__Exercise brief__
Transcribe nothing but the lines from the one with "Where should I click to: Remove" to the end of the entries, both included, keeping each exact and leaving every picture out.

__Data excerpts__
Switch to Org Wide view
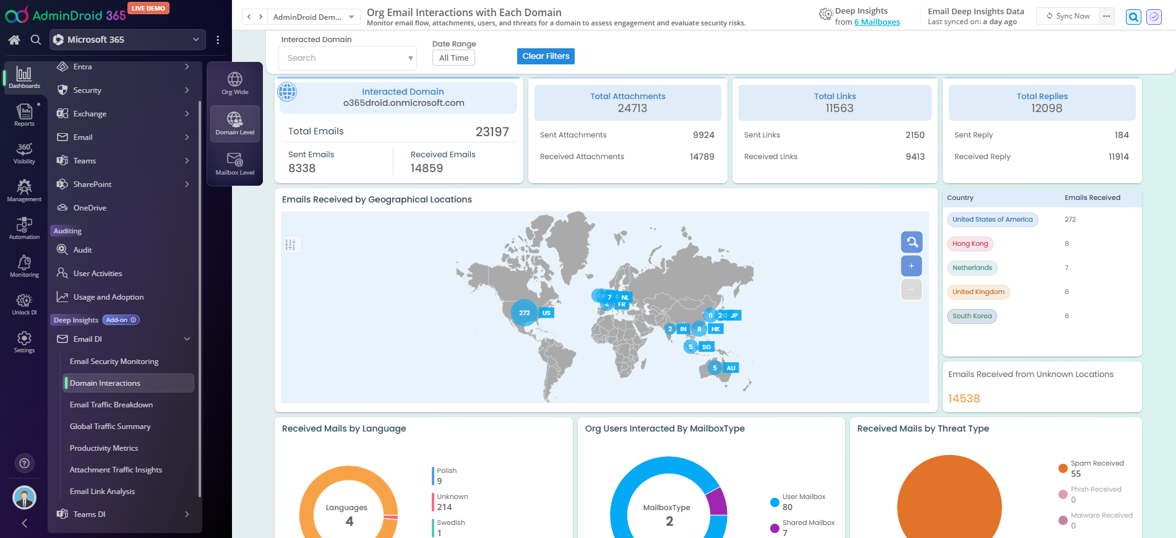 (x=234, y=84)
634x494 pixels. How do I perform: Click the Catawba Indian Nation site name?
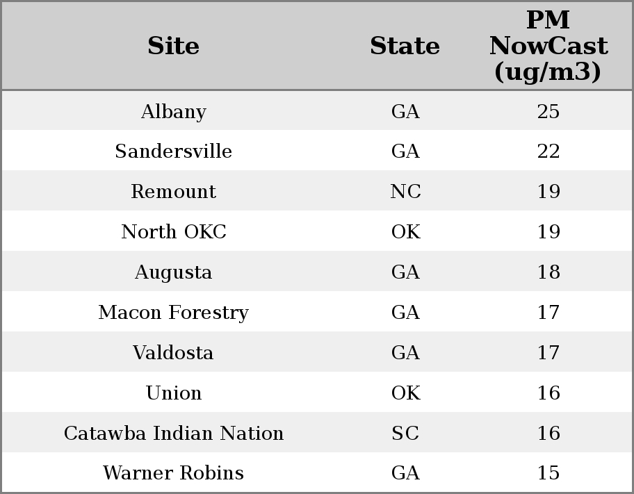(x=173, y=434)
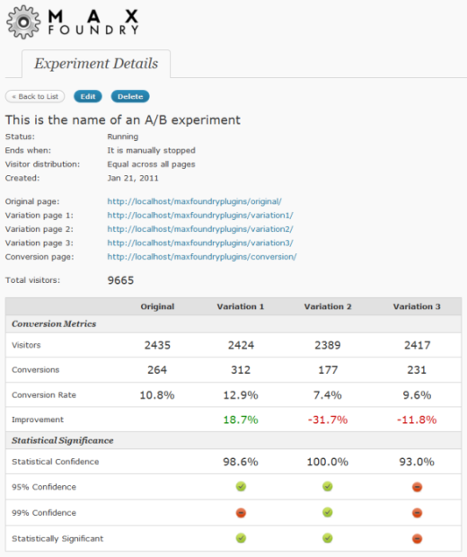Click green check for Variation 1 95% Confidence
The width and height of the screenshot is (467, 557).
[241, 486]
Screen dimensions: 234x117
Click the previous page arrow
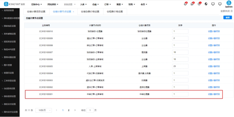(x=57, y=110)
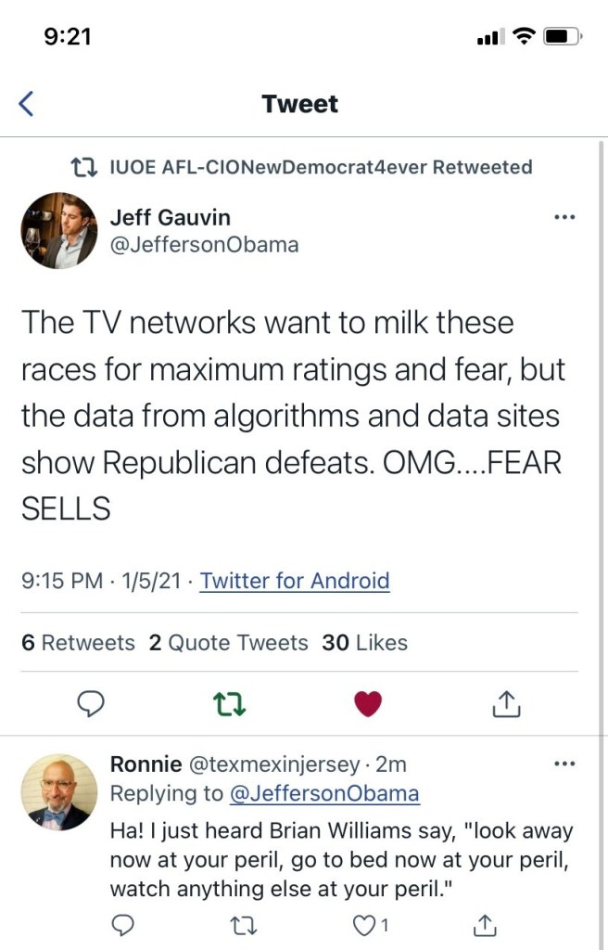Tap the retweeted-by icon above the tweet

pyautogui.click(x=83, y=167)
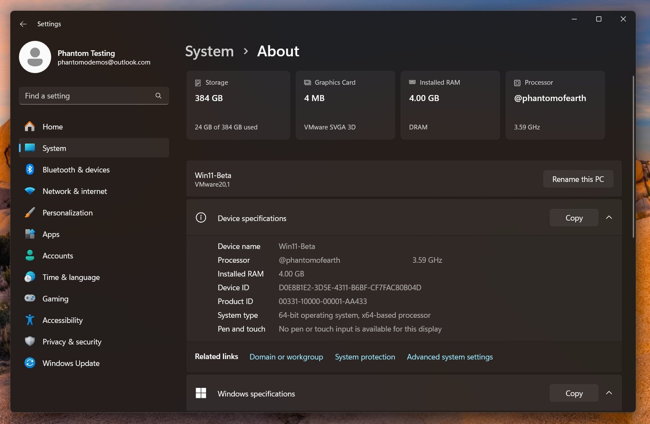Open Accounts settings from the sidebar
The width and height of the screenshot is (650, 424).
pyautogui.click(x=58, y=255)
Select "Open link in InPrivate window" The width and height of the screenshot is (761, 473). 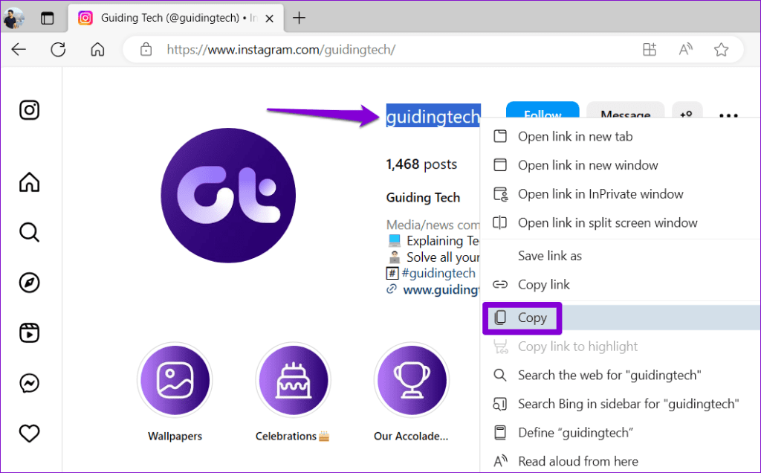[600, 193]
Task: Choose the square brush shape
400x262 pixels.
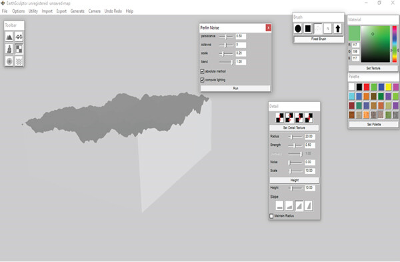Action: tap(308, 29)
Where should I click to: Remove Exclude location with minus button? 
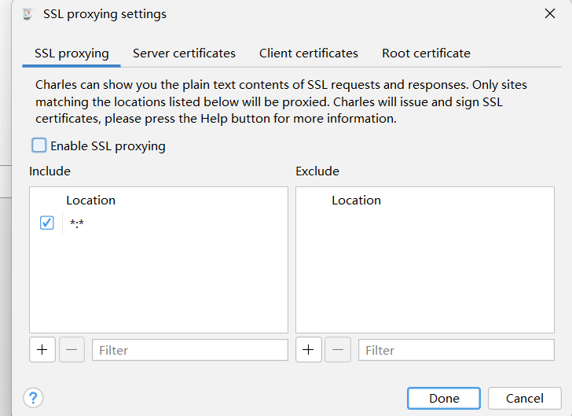click(x=338, y=350)
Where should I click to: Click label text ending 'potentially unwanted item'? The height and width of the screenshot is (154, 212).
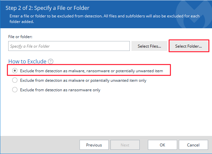click(91, 71)
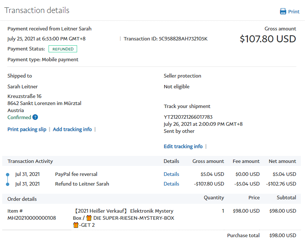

__Answer to this problem__
Where should I click to: Remove Exclude location with minus button? 
click(x=338, y=350)
Where should I click to: Click label text ending 'potentially unwanted item'? The height and width of the screenshot is (154, 212).
click(91, 71)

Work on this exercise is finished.